**TASK DIRECTIONS:** When you reach the line containing "Given: Open three-dot" in the data below, begin returning lines exactly as written, and stop once the line containing "Given: Pick the highlighted Document option" has been returned.

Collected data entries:

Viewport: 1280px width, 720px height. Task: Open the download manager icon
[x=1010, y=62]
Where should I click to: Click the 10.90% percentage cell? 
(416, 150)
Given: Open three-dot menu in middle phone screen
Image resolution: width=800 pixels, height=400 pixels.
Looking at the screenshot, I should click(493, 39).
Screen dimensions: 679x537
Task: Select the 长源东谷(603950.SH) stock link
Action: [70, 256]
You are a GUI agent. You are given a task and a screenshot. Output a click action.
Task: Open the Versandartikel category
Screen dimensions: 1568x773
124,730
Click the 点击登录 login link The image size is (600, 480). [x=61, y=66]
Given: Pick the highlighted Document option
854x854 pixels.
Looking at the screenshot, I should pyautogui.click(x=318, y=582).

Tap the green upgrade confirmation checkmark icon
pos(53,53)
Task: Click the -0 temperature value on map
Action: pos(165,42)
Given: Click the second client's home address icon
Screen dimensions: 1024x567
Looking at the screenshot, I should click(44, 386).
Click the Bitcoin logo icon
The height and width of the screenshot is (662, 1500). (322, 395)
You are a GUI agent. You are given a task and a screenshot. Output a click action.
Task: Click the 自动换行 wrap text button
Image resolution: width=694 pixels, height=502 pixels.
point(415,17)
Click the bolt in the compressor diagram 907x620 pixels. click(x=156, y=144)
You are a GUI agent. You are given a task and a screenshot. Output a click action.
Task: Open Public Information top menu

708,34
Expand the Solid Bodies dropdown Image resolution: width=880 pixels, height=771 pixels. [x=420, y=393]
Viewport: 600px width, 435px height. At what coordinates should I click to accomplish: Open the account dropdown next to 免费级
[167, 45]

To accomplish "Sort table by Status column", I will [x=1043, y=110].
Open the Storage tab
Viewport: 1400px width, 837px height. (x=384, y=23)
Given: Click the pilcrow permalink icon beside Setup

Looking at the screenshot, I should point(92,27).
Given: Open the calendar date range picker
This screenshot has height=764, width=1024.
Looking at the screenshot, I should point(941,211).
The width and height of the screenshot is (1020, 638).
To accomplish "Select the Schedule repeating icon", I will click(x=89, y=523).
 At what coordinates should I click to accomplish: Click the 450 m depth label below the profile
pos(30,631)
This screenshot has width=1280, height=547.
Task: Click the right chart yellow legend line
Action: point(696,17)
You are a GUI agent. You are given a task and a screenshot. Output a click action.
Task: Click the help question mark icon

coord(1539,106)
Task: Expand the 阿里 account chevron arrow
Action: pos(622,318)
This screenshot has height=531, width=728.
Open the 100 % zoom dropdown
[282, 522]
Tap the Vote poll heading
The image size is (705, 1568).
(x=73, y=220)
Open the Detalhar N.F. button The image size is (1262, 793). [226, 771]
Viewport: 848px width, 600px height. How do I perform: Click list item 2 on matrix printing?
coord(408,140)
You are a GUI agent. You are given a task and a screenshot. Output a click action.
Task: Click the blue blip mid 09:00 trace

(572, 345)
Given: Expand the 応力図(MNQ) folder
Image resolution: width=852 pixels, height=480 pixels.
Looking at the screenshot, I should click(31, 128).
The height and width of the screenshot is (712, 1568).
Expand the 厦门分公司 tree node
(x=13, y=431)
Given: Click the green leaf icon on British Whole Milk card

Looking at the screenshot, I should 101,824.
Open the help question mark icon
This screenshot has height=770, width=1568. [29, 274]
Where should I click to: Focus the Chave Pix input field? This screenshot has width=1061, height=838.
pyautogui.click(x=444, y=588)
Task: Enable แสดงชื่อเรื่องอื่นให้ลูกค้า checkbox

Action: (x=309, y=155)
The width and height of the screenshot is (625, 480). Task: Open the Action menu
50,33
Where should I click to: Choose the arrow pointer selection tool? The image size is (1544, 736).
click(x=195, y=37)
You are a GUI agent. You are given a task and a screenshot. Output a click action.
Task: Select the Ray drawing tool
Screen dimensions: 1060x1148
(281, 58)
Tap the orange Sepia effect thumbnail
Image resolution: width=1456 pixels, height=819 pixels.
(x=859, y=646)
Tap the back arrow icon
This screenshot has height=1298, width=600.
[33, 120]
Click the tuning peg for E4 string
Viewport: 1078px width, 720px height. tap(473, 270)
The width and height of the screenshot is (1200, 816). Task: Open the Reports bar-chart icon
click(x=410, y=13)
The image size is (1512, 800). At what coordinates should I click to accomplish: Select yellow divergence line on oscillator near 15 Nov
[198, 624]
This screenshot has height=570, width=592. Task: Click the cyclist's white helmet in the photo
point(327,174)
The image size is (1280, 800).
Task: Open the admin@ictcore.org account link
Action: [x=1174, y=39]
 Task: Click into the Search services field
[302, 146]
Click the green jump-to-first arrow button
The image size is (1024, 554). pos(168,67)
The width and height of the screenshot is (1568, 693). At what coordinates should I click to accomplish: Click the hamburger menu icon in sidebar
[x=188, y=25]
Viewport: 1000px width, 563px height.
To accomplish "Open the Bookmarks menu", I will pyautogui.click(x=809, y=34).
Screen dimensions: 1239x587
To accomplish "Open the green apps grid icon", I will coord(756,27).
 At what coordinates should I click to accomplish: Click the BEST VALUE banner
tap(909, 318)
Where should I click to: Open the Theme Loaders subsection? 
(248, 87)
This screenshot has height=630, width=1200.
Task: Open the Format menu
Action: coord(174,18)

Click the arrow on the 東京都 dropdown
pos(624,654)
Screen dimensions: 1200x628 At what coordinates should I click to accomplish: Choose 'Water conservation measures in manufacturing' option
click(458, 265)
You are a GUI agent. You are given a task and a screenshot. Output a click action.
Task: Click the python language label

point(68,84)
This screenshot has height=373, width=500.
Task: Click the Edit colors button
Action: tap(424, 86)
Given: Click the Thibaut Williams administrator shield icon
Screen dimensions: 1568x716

**OUTPUT FOR THIS EXERCISE:**
Given: Open three-dot menu in middle phone screen
Image resolution: width=800 pixels, height=400 pixels.
Looking at the screenshot, I should click(493, 39).
Screen dimensions: 679x537
Task: Select the 长源东谷(603950.SH) stock link
Action: [70, 256]
You are a GUI agent. You are given a task and a screenshot. Output a click action.
Task: Open the Versandartikel category
Screen dimensions: 1568x773
124,730
Click the 点击登录 login link The image size is (600, 480). [x=61, y=66]
Given: Pick the highlighted Document option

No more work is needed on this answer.